Begin at the line that holds "Task: Open the Help dropdown arrow" and retype every line through the end of the material, both included. Leave out the pictures.

##############################

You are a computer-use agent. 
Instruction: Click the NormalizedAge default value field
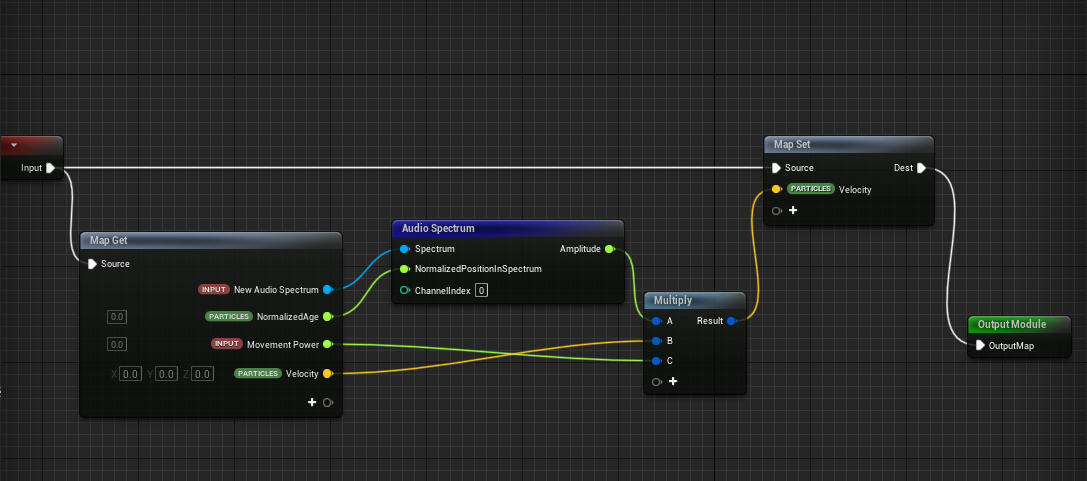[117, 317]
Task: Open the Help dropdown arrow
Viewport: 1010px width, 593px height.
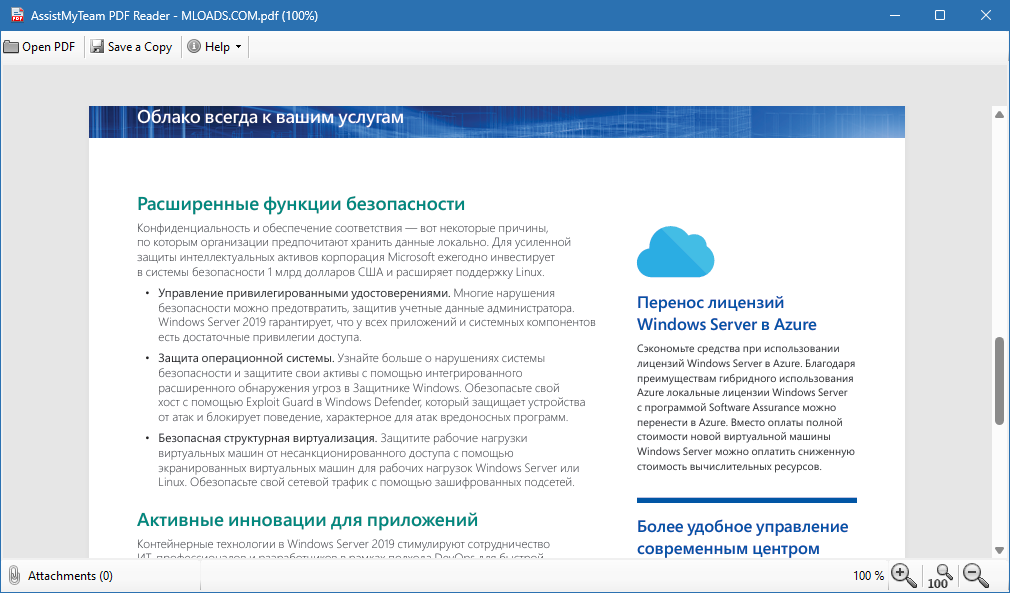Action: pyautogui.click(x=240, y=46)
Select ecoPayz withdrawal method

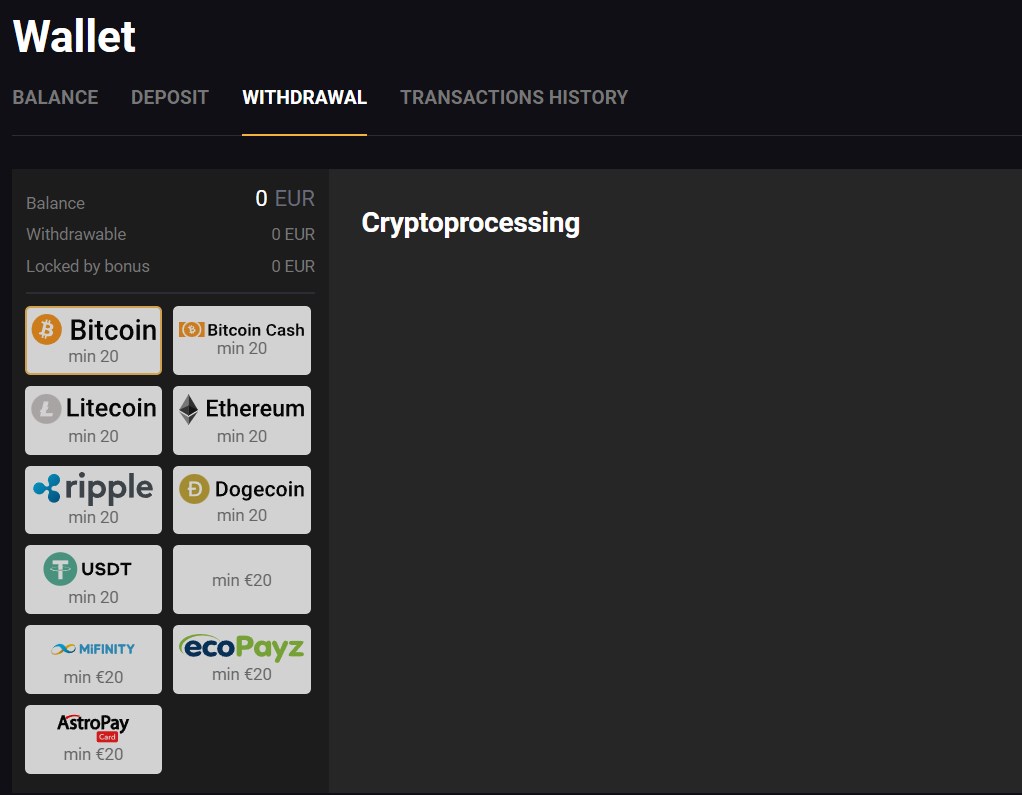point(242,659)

##############################

# YOUR SOLUTION:
Task: Open the Help dropdown arrow
Viewport: 1010px width, 593px height.
Action: pyautogui.click(x=240, y=46)
Select ecoPayz withdrawal method

point(242,659)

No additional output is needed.